◆ **TEXT**
[Start of Attachment]

Humoral and Cellular Immunity for TBE Vaccination in Allogeneic HSCT Recipients

This study is currently recruiting participants. (see Contacts and Locations)
Verified July 2014 by Medical University of Vienna
Sponsor:
Collaborator:
Austrian Science Fund (FWF)
Information provided by (Responsible Party):
Christina Forstner, MD, Medical University of Vienna
ClinicalTrials.gov Identifier:
NCT01991067
First received: November 6, 2013
Last updated: July 30, 2014
Last verified: July 2014
  Purpose

Patients undergoing allogeneic blood and marrow transplantation (HSCT) experience a prolonged period of dysfunctional immunity. Systematic reimmunization is necessary at appropriate time intervals following transplantation to re-establish immunity. Vaccination practices after HSCT remain varied and data sparse. Tick-borne encephalitis (TBE) is one of the most severe infections of the central nervous system caused by a tick-borne flavivirus. There is no specific treatment, and prevention with the vaccine is the only intervention available. To assess the efficacy of TBE vaccination in adult allogeneic HSCT recipients compared to an age-matched and sex-matched control group of healthy volunteers without previous TBE vaccination, a prospective open-label phase II pilot study on humoral and cellular immune responses after use of TBE vaccine (FSME Immun) will be performed. As primary end point the outcome of the neutralization test (NT) against TBE will be assessed in a total of 26 HSCT patients one year after HSCT and in 26 healthy volunteers, namely four weeks after the second vaccination. Therefore, the number of subjects with NT titres against TBE virus >10, assumed to be the threshold for antibody-mediated protection will be evaluated. As secondary endpoints, antibody concentrations of TBE enzyme-linked immunosorbent assay before and four weeks after the second and third vaccination and antibody concentrations of NT against TBE four weeks after primary immunization. To evaluate cellular immune responses, lymphocyte proliferations assays and cytokine detection assays will be performed. In a subgroup analysis, these secondary endpoints will be compared between healthy volunteers, HSCT patients without immunosuppressive treatment and HSCT patients receiving immunosuppressive agents. Additionally, immune reconstitution by analysis of peripheral blood lymphocyte subsets and serum immunoglobulin levels will be evaluated prior to vaccination and every twelve weeks throughout the complete study period in HSCT patients only.


Condition Intervention Phase
Tick Borne Encephalitis
Biological: TBE virus vaccine
Phase 2

Study Type: Interventional
Study Design: Allocation: Non-Randomized
Intervention Model: Parallel Assignment
Masking: Open Label
Primary Purpose: Prevention
Official Title: Characterization of Humoral and Cellular Immunity for Tick-borne Encephalitis (TBE) Vaccination in Allogeneic Blood and Marrow Graft Recipients: a Pilot Study

Resource links provided by NLM:


Further study details as provided by Medical University of Vienna:

Primary Outcome Measures:
  • Outcome of the neutralization test (number of subjects with neutralization titres against TBE virus >10) [ Time Frame: four weeks after the second vaccination ] [ Designated as safety issue: No ]

Secondary Outcome Measures:
  • Antibody concentrations of TBE-ELISA [ Time Frame: before vaccination, four weeks after the second and third vaccination ] [ Designated as safety issue: No ]
  • Antibody concentration of NT titres [ Time Frame: four weeks after the third vaccination ] [ Designated as safety issue: No ]
  • Lymphocyte proliferation as a measure of cellular immune response in the study population versus the control group [ Time Frame: before vaccination, one week after the second and third vaccination ] [ Designated as safety issue: No ]
  • quantitative levels of cytokines interleukin 1, interleukin 6, interleukin 10, tumor necrosis factor alpha, interferon gamma as a measure of cellular immune response of study population versus control group [ Time Frame: before vaccination, one week after second and one week after the third vaccination ] [ Designated as safety issue: No ]

Estimated Enrollment: 52
Study Start Date: July 2014
Estimated Primary Completion Date: December 2015 (Final data collection date for primary outcome measure)

[End of Attachment]

◆ **WHAT NEEDS TO BE DONE**
Continue the TBE vaccination study listing above from the point where it stops.

◆ **RECORDED DATA**
[Start of Attachment]

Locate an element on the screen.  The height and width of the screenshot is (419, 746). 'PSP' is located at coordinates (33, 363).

[End of Attachment]
[Start of Attachment]

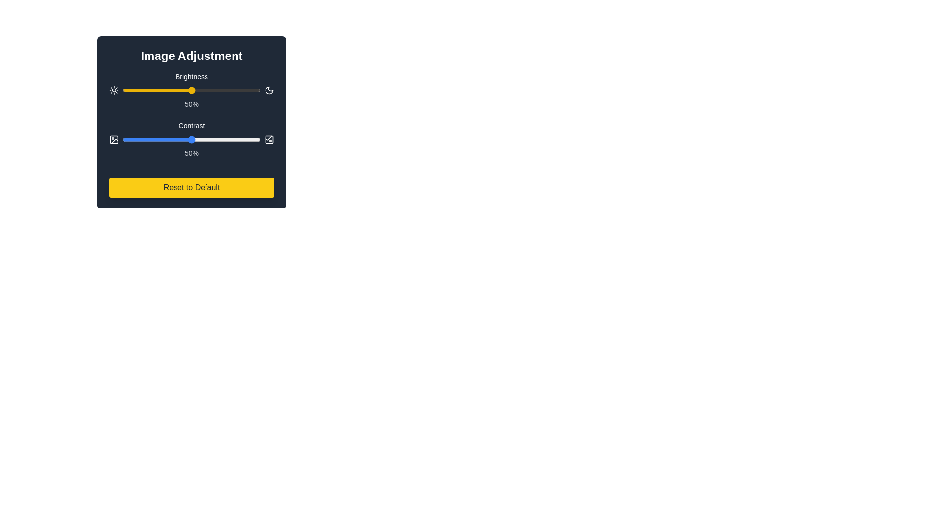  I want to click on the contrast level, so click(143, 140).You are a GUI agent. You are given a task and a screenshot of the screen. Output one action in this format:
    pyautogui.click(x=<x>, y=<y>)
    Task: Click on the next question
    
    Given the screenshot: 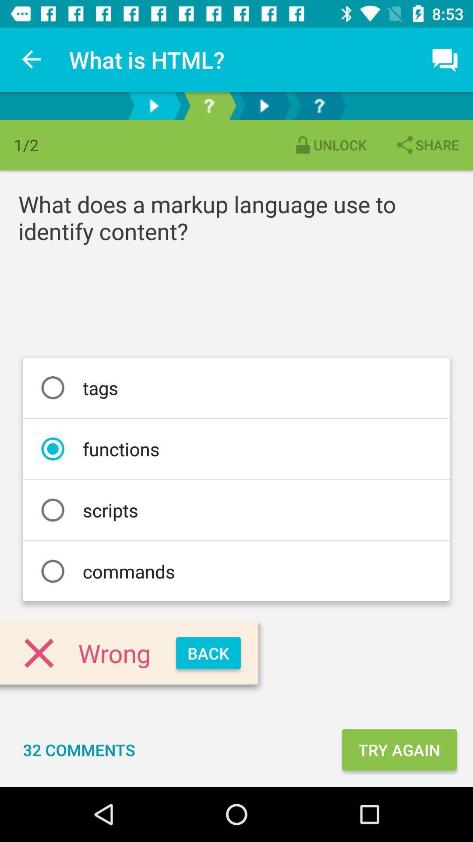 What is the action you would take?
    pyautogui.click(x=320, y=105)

[End of Attachment]
[Start of Attachment]

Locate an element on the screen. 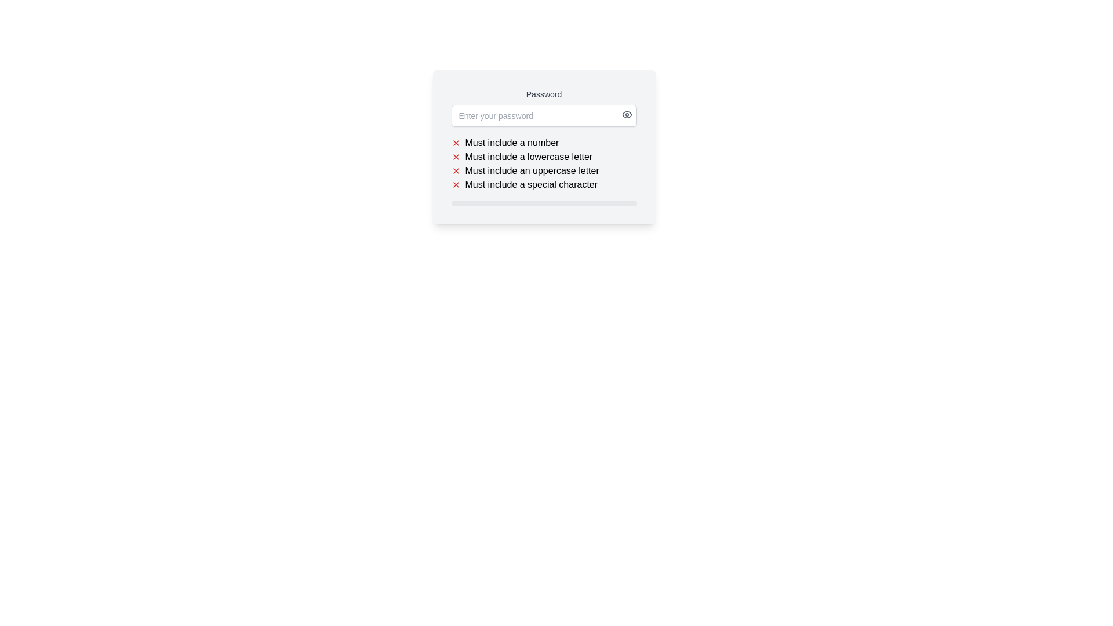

[End of Attachment]

◆ **ANSWER TO THE EXERCISE**
Arms Assigned Interventions
Active Comparator: HSCT patients / TBE virus vaccine
Study population: patients who had undergone an allogeneic HSCT 11 to 13 months ago Eligible patients will receive at least two TBE vaccinations (study visit 1 - day 0, study visit 2 -1month after the first vaccination) with a total of two doses of the TBE vaccine FSME-IMMUN®. Whenever possible, the patients will receive complete primary vaccination with a third dose of TBE vaccine (study visit 9 - 9 to 12 months after the first vaccination).
Biological: TBE virus vaccine
TBE virus vaccine FSME Immun is used in both arms for the study population and the control group
Other Name: FSME Immun
Active Comparator: healthy volunteers / TBE virus vaccine
Clinical healthy volunteers will receive at least two TBE vaccinations (study visit 1 - day 0, study visit 2 -1month after the first vaccination) with a total of two doses of the TBE vaccine FSME IMMUN®. Whenever possible, the volunteers will receive complete primary vaccination with a third dose of TBE vaccine FSME IMMUN® (study visit 9 - 12 months after the first vaccination).
Biological: TBE virus vaccine
TBE virus vaccine FSME Immun is used in both arms for the study population and the control group
Other Name: FSME Immun

  Eligibility

Ages Eligible for Study:   18 Years and older
Genders Eligible for Study:   Both
Accepts Healthy Volunteers:   Yes
Criteria

Inclusion Criteria:

  • Male and female subjects will be eligible for participation in this study if they:

    • Are ≥18 years on the day of screening
    • Had undergone an allogeneic HSCT 11 to 13 months ago (study population)
    • Are clinical healthy without previous TBE vaccination (control group)
    • Have an understanding of the study, agree to its provisions, and give written informed consent prior to study entry
    • If female and capable of bearing children - have a negative urine pregnancy test result at study entry and agree to employ adequate birth control measures for the duration of the study

Exclusion Criteria:

  • Subjects will be excluded from participation in this study if they:

    • Have received a TBE vaccination following HSCT
    • Suffer from extremely severe acute graft-versus host disease and therefore receive prednisone >0.5 mg/kg bodyweight as part of a combination therapy or a three agent immunosuppressive treatment (because in these HSCT patients any type of vaccination has to be postponed until immunosuppression is reduced to a double combination or prednisone <0.5 mg/kg bodyweight)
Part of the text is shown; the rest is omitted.